Pakistan is fighting with Islamic extremism for nearly two decades with a prolonged war waged by NATO in its western neighbor Afghanistan. Rumors of military taking over again gained front pages of Indian newspapers last month, against the background of a renewed Pakistan-U.S. tension of relations.

"Pakistan has a democratic government but it's also tackling with Taliban and al-Qaida militants causing blasts -- almost on a regular basis -- in the country. Besides, it is faced with NATO operation on its border on a daily basis, while Islamic militant groups from outside the country are active there," said Professor Ajay Singh, a Delhi-based political analyst.

After a space of nearly two years when its capital saw violent fighting between the army and dissident soldiers, Bangladesh army last month claimed to have foiled a coup planned against the government of Hasina, saying the attempt by some fanatic military officers had been thwarted by the "whole-hearted efforts of army soldiers".

"In recent years, certain government policies, such as its attempts to push Bangladesh in a more secular direction and its closeness to neighboring India, have proved divisive. Islamist groups openly challenged the government and it seems the discord spread to elements of the army," said Professor S.K. Gupta, a South Asia analyst.

Nepal, another India's close neighbor, is also troubled by political uncertainty but it is trying its best to return from the edge by experimenting with a democratic system, according to the experts.

"The decade long civil war transformed Nepal from a monarchy into a republic in 2008. But internal political crisis has grappled the Himalayan nation, though India is playing the role of a big brother to stabilize the country. India wants Prime Minister Baburam Bhattarai's government stays on even though there are some vocal Maoist factions stridently opposed to any agreement with ' hegemonic' New Delhi," said Professor Singh.

In fact, late last year, India agreed to provide 250 million U. S. dollars in credit for developing Nepal's infrastructure.

"New Delhi's 'generosity' is intended to free Indo-Nepal relations from political nettles and ground it in economic realities that make Nepal an attractive investment destination for countries.
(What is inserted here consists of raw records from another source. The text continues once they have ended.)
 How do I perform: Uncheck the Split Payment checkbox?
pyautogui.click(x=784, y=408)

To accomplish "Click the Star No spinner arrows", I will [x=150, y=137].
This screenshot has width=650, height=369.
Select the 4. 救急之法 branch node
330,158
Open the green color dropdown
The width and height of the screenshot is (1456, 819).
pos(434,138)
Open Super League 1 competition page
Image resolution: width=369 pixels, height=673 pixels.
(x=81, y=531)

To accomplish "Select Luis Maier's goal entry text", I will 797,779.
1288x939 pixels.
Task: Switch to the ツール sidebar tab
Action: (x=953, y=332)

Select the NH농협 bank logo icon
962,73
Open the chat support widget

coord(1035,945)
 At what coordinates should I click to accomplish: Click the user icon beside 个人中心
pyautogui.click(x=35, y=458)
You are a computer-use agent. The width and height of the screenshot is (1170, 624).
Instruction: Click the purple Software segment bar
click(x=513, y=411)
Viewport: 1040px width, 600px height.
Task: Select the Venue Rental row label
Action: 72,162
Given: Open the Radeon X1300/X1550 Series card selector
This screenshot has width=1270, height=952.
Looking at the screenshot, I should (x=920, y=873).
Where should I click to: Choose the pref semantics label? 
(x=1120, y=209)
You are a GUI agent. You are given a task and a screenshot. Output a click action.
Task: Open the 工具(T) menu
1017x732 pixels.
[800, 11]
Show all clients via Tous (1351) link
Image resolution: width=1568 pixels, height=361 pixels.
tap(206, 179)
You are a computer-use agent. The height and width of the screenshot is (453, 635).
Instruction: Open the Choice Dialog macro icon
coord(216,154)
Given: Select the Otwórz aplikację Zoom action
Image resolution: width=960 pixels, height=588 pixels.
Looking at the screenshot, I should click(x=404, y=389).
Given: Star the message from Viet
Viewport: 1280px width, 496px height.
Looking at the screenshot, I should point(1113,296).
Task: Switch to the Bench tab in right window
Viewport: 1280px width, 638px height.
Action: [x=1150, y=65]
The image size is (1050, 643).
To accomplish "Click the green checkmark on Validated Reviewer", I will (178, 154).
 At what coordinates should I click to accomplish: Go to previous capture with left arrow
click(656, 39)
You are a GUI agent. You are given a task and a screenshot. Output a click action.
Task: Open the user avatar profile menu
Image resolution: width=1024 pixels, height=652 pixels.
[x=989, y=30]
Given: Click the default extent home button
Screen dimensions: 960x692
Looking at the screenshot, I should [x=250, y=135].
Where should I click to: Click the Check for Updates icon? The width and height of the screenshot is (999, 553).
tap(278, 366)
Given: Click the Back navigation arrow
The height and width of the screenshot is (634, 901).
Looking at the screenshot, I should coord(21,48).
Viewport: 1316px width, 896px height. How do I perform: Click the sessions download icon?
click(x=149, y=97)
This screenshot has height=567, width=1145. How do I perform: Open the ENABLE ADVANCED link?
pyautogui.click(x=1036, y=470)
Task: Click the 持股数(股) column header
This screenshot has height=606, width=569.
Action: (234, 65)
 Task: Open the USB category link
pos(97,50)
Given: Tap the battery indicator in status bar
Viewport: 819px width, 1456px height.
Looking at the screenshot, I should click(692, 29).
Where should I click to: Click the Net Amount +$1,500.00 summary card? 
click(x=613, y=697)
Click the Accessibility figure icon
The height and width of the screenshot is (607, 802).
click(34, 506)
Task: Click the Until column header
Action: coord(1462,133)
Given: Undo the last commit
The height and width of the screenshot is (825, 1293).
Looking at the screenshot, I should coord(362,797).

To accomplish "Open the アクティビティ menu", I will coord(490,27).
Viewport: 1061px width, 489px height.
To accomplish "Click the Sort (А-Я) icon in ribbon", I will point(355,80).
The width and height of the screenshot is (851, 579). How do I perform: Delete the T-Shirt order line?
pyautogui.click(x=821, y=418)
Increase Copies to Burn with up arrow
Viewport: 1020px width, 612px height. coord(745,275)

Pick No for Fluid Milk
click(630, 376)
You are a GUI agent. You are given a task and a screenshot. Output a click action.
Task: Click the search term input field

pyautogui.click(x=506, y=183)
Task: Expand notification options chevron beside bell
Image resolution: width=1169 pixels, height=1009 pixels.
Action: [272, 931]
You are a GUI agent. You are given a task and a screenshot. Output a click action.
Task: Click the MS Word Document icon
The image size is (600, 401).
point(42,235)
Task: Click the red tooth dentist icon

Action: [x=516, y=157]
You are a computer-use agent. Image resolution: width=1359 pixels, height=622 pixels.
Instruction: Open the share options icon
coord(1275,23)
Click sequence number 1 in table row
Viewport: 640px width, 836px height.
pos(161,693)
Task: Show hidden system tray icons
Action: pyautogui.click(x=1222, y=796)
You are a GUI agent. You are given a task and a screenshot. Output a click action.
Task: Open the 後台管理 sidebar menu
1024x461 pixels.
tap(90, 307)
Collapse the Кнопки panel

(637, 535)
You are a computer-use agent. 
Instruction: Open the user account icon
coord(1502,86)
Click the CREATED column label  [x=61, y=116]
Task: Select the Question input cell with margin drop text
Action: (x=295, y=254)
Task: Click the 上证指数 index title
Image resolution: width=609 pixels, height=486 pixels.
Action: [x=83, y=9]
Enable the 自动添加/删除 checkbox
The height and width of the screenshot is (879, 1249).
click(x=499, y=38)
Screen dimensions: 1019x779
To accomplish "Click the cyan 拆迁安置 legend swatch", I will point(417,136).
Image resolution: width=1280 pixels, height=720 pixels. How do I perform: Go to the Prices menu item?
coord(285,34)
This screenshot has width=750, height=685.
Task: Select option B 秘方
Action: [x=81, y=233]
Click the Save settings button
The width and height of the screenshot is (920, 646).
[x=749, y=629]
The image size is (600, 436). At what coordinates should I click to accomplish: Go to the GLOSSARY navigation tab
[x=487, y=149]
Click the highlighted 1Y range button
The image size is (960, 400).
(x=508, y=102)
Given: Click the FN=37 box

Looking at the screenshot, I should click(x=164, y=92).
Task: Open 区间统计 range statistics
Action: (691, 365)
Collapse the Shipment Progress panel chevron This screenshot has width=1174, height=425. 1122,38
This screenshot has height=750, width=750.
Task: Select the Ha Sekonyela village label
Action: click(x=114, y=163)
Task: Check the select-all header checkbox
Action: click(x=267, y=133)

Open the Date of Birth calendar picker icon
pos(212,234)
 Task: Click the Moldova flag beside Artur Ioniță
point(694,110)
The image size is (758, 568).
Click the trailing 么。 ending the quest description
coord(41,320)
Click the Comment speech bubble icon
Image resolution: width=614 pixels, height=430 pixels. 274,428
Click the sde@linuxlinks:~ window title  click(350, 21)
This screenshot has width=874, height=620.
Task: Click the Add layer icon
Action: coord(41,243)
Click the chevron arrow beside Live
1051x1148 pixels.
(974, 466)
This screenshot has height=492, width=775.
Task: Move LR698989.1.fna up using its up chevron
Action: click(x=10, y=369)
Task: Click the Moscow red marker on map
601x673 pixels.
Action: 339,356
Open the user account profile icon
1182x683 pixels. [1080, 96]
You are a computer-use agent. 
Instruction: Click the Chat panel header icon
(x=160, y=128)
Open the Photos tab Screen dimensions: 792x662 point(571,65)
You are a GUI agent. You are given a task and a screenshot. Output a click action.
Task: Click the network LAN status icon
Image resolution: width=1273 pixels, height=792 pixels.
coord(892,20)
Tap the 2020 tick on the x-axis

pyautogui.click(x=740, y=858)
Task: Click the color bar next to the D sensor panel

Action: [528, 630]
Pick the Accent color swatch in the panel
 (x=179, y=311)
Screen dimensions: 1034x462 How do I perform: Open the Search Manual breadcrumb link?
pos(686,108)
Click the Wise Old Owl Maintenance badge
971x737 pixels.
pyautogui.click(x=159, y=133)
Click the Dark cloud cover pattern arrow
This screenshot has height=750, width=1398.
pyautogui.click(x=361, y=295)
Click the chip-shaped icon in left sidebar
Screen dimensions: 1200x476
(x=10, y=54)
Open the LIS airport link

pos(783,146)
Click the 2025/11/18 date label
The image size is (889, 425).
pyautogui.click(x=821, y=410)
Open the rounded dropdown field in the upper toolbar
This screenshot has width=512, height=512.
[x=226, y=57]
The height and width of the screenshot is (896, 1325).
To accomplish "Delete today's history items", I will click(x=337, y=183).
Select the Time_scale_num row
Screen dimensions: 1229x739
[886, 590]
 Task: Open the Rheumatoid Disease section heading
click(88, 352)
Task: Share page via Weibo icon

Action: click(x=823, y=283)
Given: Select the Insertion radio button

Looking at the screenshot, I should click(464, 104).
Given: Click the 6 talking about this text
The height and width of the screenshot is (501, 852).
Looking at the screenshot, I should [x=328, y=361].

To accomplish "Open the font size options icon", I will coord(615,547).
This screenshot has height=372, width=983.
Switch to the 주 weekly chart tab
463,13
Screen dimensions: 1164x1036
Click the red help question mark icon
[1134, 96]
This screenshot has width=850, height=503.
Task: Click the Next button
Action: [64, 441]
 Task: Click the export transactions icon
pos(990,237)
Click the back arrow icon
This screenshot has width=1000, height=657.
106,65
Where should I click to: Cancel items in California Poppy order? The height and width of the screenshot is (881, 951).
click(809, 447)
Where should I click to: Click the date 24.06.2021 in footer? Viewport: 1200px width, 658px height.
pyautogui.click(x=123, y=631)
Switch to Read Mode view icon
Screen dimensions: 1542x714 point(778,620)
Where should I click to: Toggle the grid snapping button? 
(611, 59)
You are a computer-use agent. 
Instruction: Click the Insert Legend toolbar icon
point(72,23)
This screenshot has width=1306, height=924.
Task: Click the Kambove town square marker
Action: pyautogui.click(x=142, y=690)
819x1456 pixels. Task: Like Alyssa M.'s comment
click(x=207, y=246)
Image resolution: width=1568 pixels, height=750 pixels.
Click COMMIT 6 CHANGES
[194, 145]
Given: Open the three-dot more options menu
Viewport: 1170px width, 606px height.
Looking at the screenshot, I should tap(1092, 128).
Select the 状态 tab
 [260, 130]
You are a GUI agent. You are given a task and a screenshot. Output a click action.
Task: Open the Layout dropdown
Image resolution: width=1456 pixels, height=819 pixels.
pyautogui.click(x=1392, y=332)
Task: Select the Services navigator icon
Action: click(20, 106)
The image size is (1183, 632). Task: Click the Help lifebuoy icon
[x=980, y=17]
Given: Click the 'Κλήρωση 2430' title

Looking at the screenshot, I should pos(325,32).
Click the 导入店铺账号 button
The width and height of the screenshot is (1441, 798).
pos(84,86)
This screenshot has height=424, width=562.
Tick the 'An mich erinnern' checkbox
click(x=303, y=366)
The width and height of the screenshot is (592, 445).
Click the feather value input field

Nepal's economic partnership with India augurs well for both the neighboring nations," said Professor Singh.

Cut to Maldives.

The Indian Ocean nation's first democratically elected President Mohamed Nasheed Tuesday resigned bowing to pressure following police mutiny and weeks of protest over his controversial decision to sack a criminal judge he had accused of favoring the opposition.

"Though it can't be called a military coup of sorts, trouble in Maldives is trouble in the Indian subcontinent. More or less a peaceful nation, Maldives is strategically important to India's security being in the backyard. For India, which has close security and trade links with Maldives and is now poised to provide greater developmental assistance after Prime Minister Manmohan Singh's visit during the South Asian Association for Regional Cooperation summit, negatives have emerged from the sudden turn of events Tuesday," said Basab Sen Sharma, a former Mumbai University political teacher.

"As I have always said, we live in perhaps the most troubled neighborhood in the world. In this neighborhood there are countries with governments that are extremely fragile and all this increases the level of threat to our security and our defense," Indian Home Minister P. Chidambaram once said.